This fruit is popular in the Southwest regions of the US and in Mexico. The prickly pear has a figgish flavor and brings both a beautiful color to recipes and nutrients.
Prickly pears are the fruit that forms in round to oval shapes from the pads of the cactus plant. It is popular in the Southwestern areas of the US, Mexico and considered a weed in Australia. This fruit also goes by the name of ‘tuna’ in Mexico, or Indian figs (coming from part of the scientific name Opuntia ficus indica).
The color of the prickly pear fruit is a strikingly rich magenta color, but can be found in golds and fuchsia colors as well. Prickly pears are a great fruit to add to both sweet and savory dishes, and its flavor can be described between a melon and a fig, with highlights of kiwi fruit or strawberry, depending on the individual fruit and plant.
Because of the unique flavor profile, prickly pears give wonderful highlights to fruit dishes, desserts and to entree salads, and brings great color to vinaigrettes and sauces. But the prickly pears are not just pretty to look at. They are loaded with antioxidants and dietary fiber, and have been shown to reduce inflammation.
Prickly pears are high in potassium, magnesium and calcium and are an excellent source of Vitamin C. They also contain beta carotene. According to the USDA National Nutrient Database, one fruit (minus the seeds and skins) has 42 calories, around 9 grams carbohydrates and 3.7 g of dietary fiber.
Prickly pears, while having a beautiful magenta to dark fuchsia coloring, also have spines surrounding it. The cactus that bears the fruit may be protected in certain areas, but if you are fortunate enough to have one of these growing in your backyard, they are a great treat to use instead of leaving them for the birds. Most of the ones available for sale in markets and stores will already have the spines conveniently removed for the consumer.
If picking them by hand, use tongs to grasp the fruit while cutting it from the cactus, or use heavy gloves. The spines are very spiky and very fine, and difficult to find and remove once imbedded in a finger or a thumb. Once you’ve brought them home two popular ways to remove the spines are to drop in cold, running water or use a kitchen hand torch just quickly enough to burn away the spines. If deciding to rub them off, use a very thick toweling to rub them off.

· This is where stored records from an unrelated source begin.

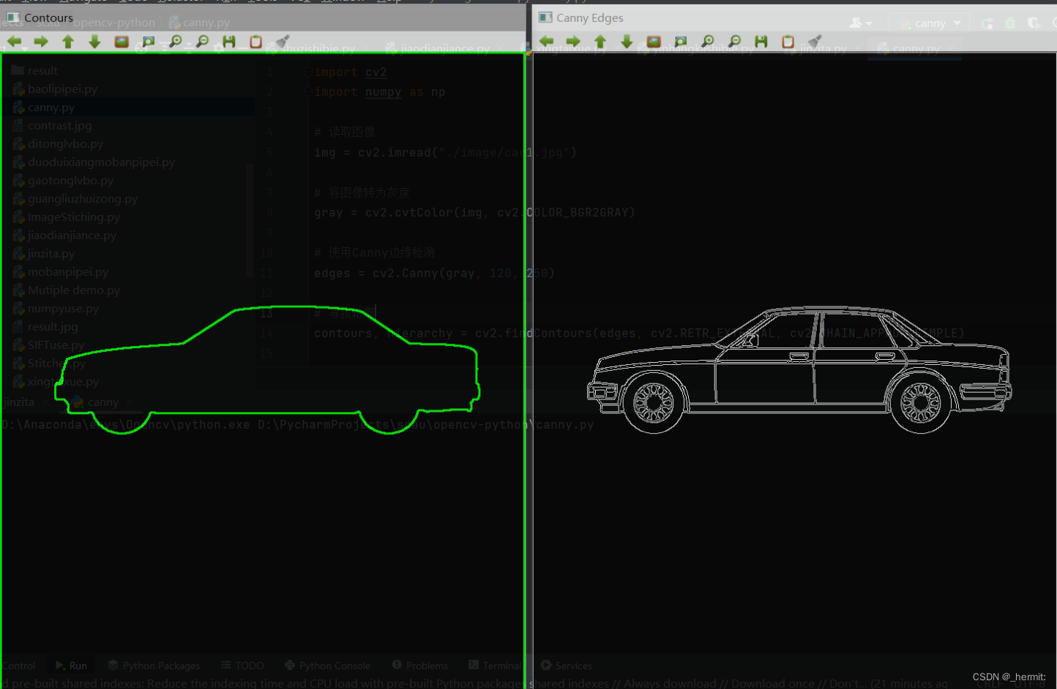Zoom out magnifier in Canny Edges toolbar
Viewport: 1057px width, 689px height.
tap(734, 42)
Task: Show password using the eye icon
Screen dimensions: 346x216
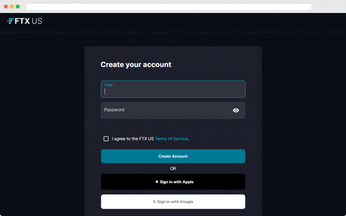Action: pyautogui.click(x=236, y=110)
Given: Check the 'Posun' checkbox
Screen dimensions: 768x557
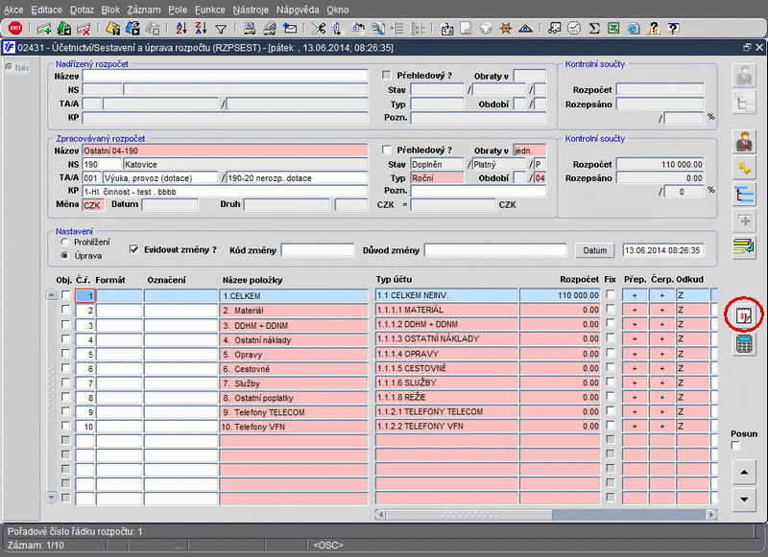Looking at the screenshot, I should [x=736, y=446].
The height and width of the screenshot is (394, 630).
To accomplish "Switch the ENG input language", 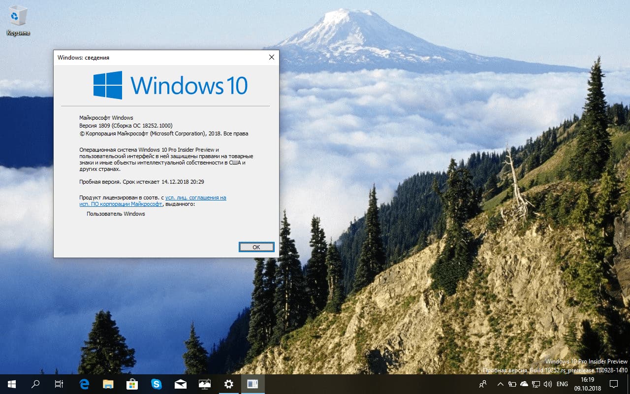I will point(562,384).
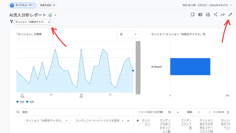
Task: Click the trend chart circle icon
Action: point(208,14)
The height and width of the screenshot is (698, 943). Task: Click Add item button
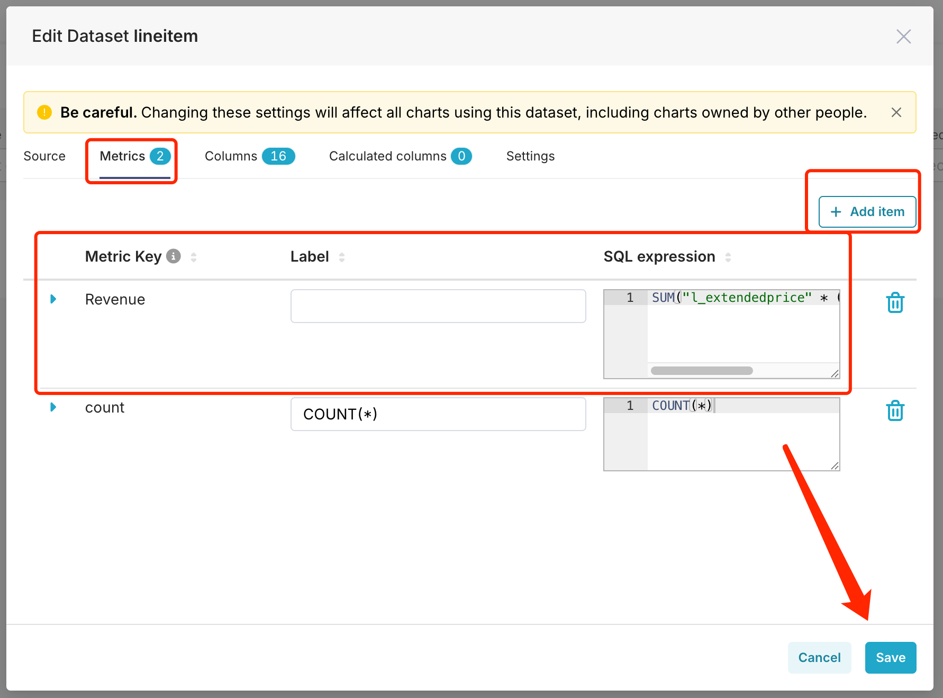(x=867, y=212)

The prickly pear fruit has hard seeds that although are edible, are quite hard. The best way to use the fruit is to smash and strain the fruit thus collecting its puree through a strainer. Peel, chop and place in the bowl of a fine mesh strainer, and using a ladle or kitchen spatula press on the fruit to extract as much juice and puree that can be pressed out.
There are many benefits of using prickly pears in culinary applications. These fruits not only give a pretty base coloring for many recipes, but also can provide additional nutrients to the overall dish being prepared.